00:00La manifestation d'aujourd'hui, c'était en quelque sorte le cri d'un terroir qui ne veut pas mourir.
00:06Vous savez, nous sommes victimes d'une injustice depuis une trentaine d'années.
00:10Nous sommes le seul territoire de développement économique de plus de 100 000 ou de 150 000 habitants qui n'est pas desservi soit par une autoroute,
00:17soit par une gare de TGV, soit par un aéroport international.
00:21Ici, nous n'avons pas de métro, nous n'avons pas de tramway, nous n'avons rien, rien.
00:25Alors qu'il y a dans notre territoire des talents qui fourmillent.

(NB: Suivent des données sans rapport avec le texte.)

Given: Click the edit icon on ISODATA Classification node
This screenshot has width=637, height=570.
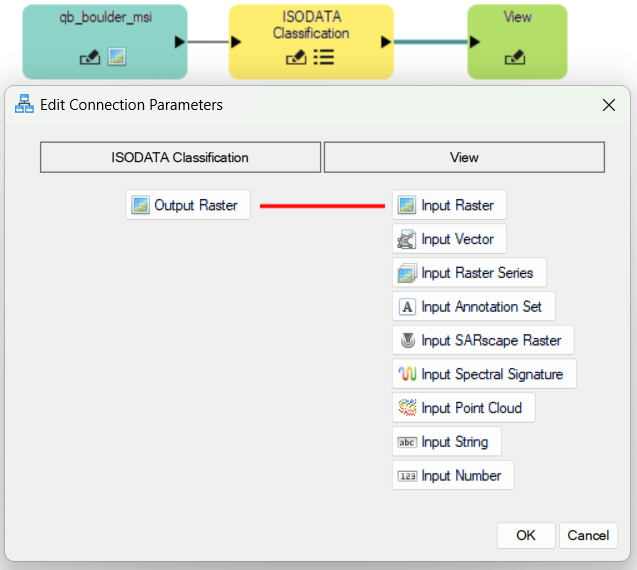Looking at the screenshot, I should [x=296, y=58].
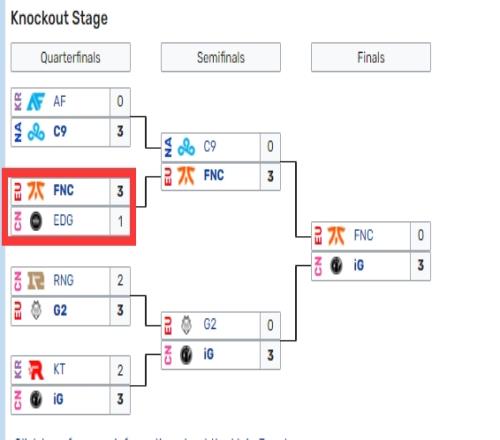Click FNC score 3 in the semifinals

(x=270, y=176)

00:29Aujourd'hui, c'était vraiment le rassemblement de gens qui ne manifestent jamais, qui ne brûlent rien, qui respectent la loi, qui bossent,
00:37qui sont issus de tous les milieux sociaux.
00:40Il y avait des infirmières libérales, il y avait des agents de la fonction publique, il y avait des entrepreneurs, des ouvriers, des artisans.
00:46Mais ce qui réunissait, je dirais, tout le monde, c'était la volonté que notre voix, bien sûr, a entendu.
00:53Parce que c'est nous, élus et habitants de ce territoire, qui sommes seuls en mesure de mesurer l'intérêt général de cette autoroute que nous voulons
01:03et que nous portons depuis maintenant une quinzaine d'années.
01:06C'est nous qui devons décider. Ce ne sont pas les habitants ou les manifestants venus de métropoles.
01:12Ce ne sont pas les dosadistes qui sont perchés aujourd'hui sur un arbre et qui viennent de Bretagne, qui doivent décider à notre place.
01:18C'est nous qui devons décider.
01:20Et la seconde chose que je voudrais dire, c'est qu'on ne peut pas stopper un chantier qui est réalisé au deux tiers.
01:29Sinon, ce serait un gâchis environnemental, économique, social invraisemblable.
01:34Le Conseil d'État a validé la déclaration d'utilité publique il y a déjà quelque temps.
01:38Il a permis ainsi d'ailleurs le déménagement de familles, la destruction de maisons qui étaient sur le tracé de la future autoroute.
01:44Et là, le tribunal administratif se refuse à un déménagement des grenouilles.
01:48C'est pour nous, la première espèce à protéger, ce n'est pas la grenouille, c'est l'espèce humaine.
01:53Ce sont des gens qui travaillent, qui espèrent et qui veulent aujourd'hui travailler et vivre au pays.
01:58C'est une vieille revendication d'ailleurs que connaissaient bien les écologistes dans les années 70.